UN: agreement between government and Houthi rebels for Hudaydah withdrawal
The United Nations welcomes "important progress". Go ahead for the first phase of the relocation plan in the port city. The area is the entry point for import products and international humanitarian aid, such as food and medicines. The parties have also reached a general agreement on phase 2.
Hudaydah (AsiaNews / Agencies) - The pro-Saudi government of Yemen (recognized by the international community) and the Houthi Shiite rebels supported by Iran have reached agreement on the first phase of the troop relocation plan in the port city of Hudaydah. The confirmation comes from an official note from the United Nations, which speaks of "important progress" in the perspective of a lasting cease-fire.
A devastating humanitarian tragedy is taking place in the area which has been the epicenter of the conflict. The withdrawal from Hudaydah was first achieved on 18 December, during the peace talks in Sweden. The first phase of the withdrawal should have started two weeks later, but neither side kept their commitment.
The agreement reached in these hours on the withdrawal and the new location of the two fronts outside the city is a key step in view of a possible truce. Hudaydah, a strategic port on the Red Sea in the western sector of the country, is the preferred entry point for imported products and international humanitarian aid, including food and medicines.
The statement released by the UN readss that " After lengthy but constructive discussions facilitated by the RCC Chair, the parties reached an agreement on Phase 1 of the mutual redeployment of forces.” The sides made "important progress on planning for the redeployment of forces" but no date was given to begin the demilitarization." The parties also agreed, in principle, on Phase 2 of the mutual redeployment, pending additional consultations within their respective leadership."
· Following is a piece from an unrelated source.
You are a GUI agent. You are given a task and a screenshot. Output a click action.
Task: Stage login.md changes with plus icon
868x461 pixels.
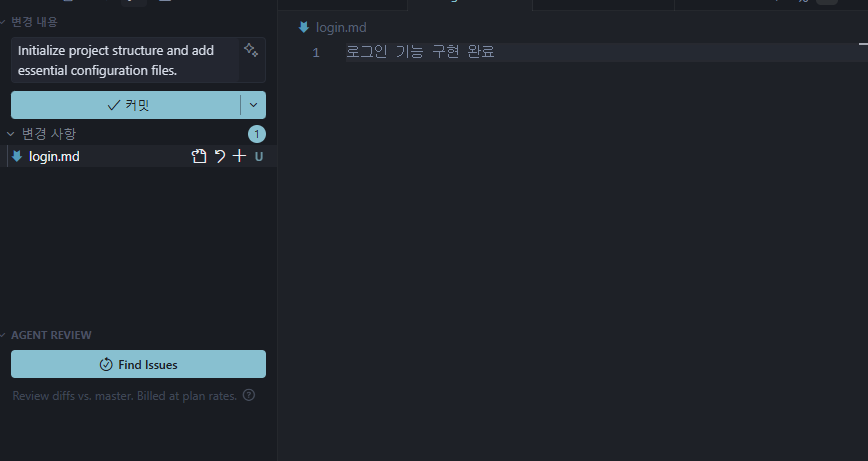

The first phase involves the withdrawal from the ports of Hudaydah, Saleef, Ras Issa and parts of the city where humanitarian infrastructures are located. The United Nations wants these latest developments to bring food and medical care. A new round of talks, announces the UN, is expected within a week; at the center of the discussion the details to be completed in phase 2 of the redistribution. The discussions held over the weekend are the fourth meeting between the parties, in an attempt to find an agreement on how to withdraw the forces from the entry into force of the truce.
Progress in Hudaydah could represent the first step in the context of a conflict that, since March 2015 to date, has left an estimated 10 thousand dead and 55 thousand injured. Independent bodies set the toll (between January 2016 and end of July 2018) at about 50 thousand deaths. Since it only concerns the combatants, not the "indirect victims" (civilians) who have died from malnutrition or cholera.
Among the first victims there are children, who have died as a result of bombs or very serious malnutrition: at least 85,000 children under the age of five, according to various international humanitarian agencies. Recently UN experts have said that at least 14 million people are at risk of starvation.